As it is, the House is more representative of the population of the US than the Senate, so it's fair to say the biggest barrier to increased gun control right now is the quirky nature of the US political system, not popular sentiment.
That bill would do nothing to combat these mass shooters. I can't think of any offhand that have bought their weapons through private sale. Most don't have a criminal record so they just buy them from random gun shops.
So if it won't solve anything related to these incidents, what's the point?
No, it wouldn't solve everything.
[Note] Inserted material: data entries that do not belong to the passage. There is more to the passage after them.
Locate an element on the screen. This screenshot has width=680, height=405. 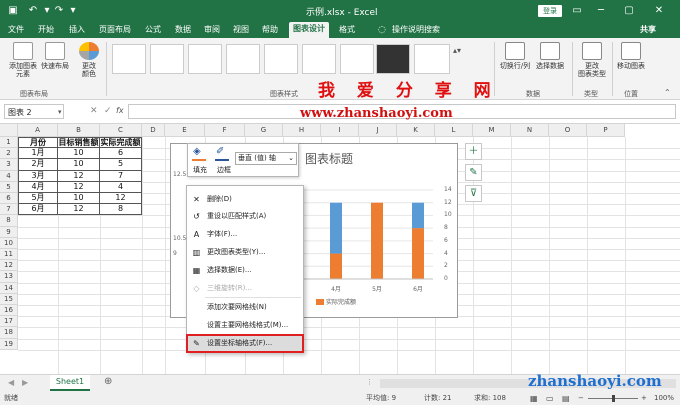
row-header: 8 is located at coordinates (9, 221).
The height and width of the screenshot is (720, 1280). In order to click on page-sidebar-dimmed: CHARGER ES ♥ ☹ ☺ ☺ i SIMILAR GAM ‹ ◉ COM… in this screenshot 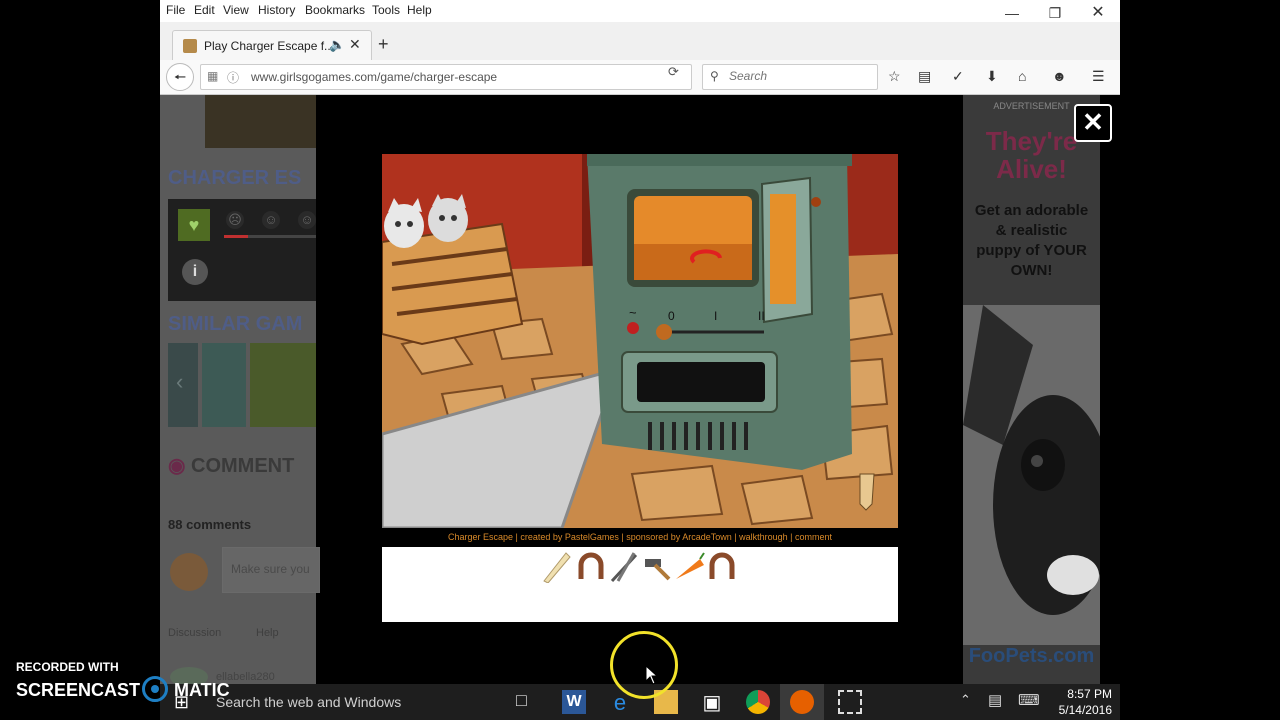, I will do `click(240, 390)`.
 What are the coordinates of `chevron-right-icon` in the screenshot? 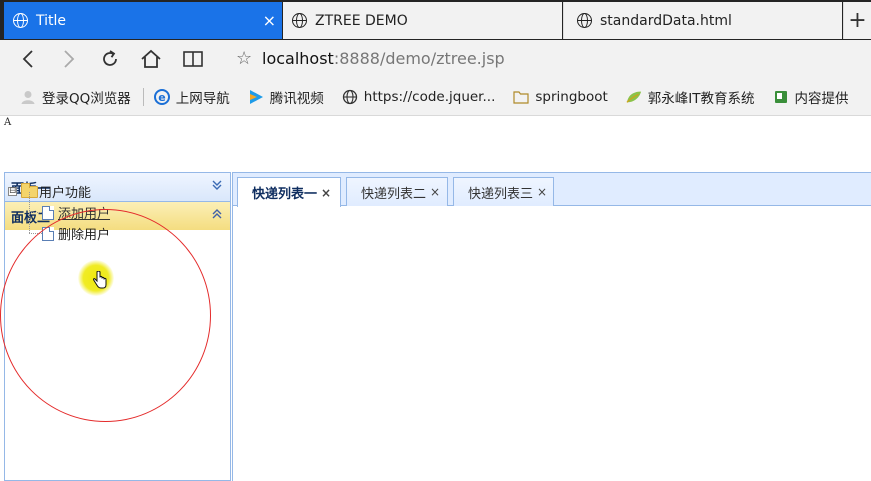 It's located at (70, 59).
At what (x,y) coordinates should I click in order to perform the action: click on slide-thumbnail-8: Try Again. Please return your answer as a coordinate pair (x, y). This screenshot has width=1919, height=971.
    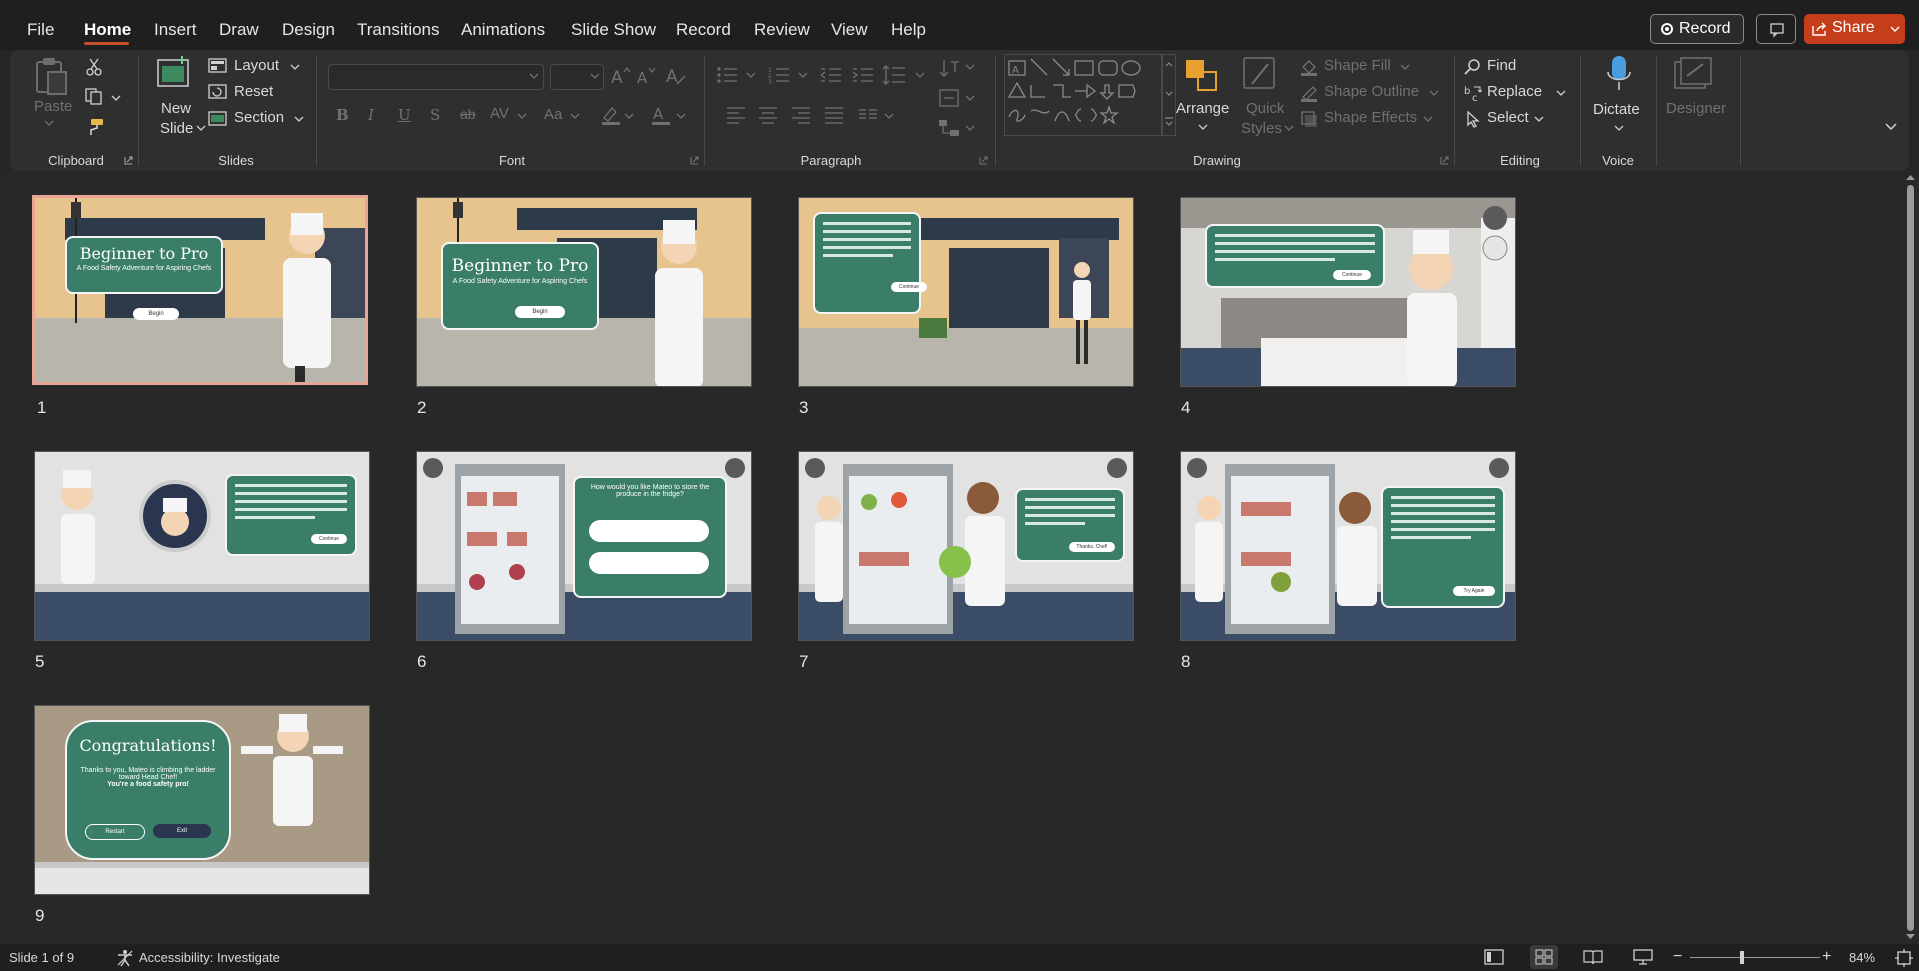
    Looking at the image, I should click on (1348, 546).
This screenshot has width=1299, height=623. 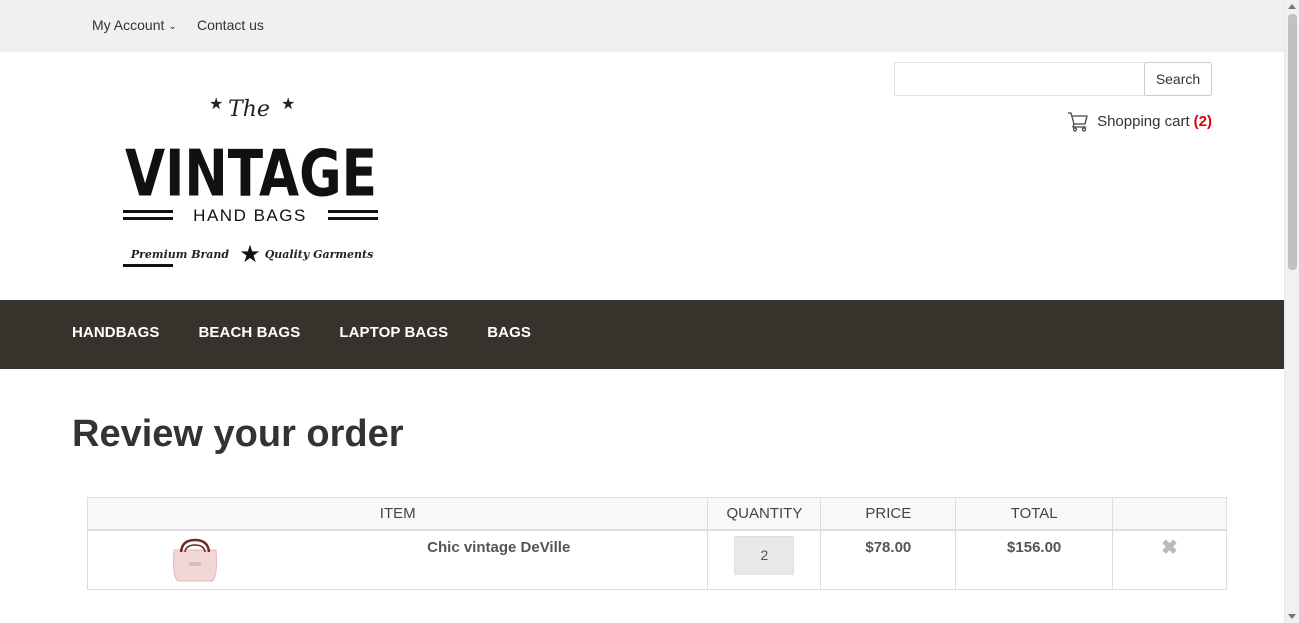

But if we wait to pass a law that solves everything, we'll never pass anything.
It's a common founding myth among gun rights people that "The American People" are pro-gun, but it's just not really true. It's a particular driving issue for a particular subset of the republican base, and beyond that opinions aren't as strong, but are broadly pro-gun-control.
It was a flawed list of too-specific rules that were self-contradictory or incomplete in a bunch of places, and indeed that became part of the mythology about it in gun circles.
But it also directly outlawed clones of the Kalashnikov and AR-15 rifles that have been preferentially used (for fairly obvious reasons) in much of the recent violence. It worked, within its domain.
No one likes the ACA either, but you can still buy insurance with a pre-existing condition. Same deal. The gun folks like to conflate "flawed law" with "useless law", but that's not how it works in practice.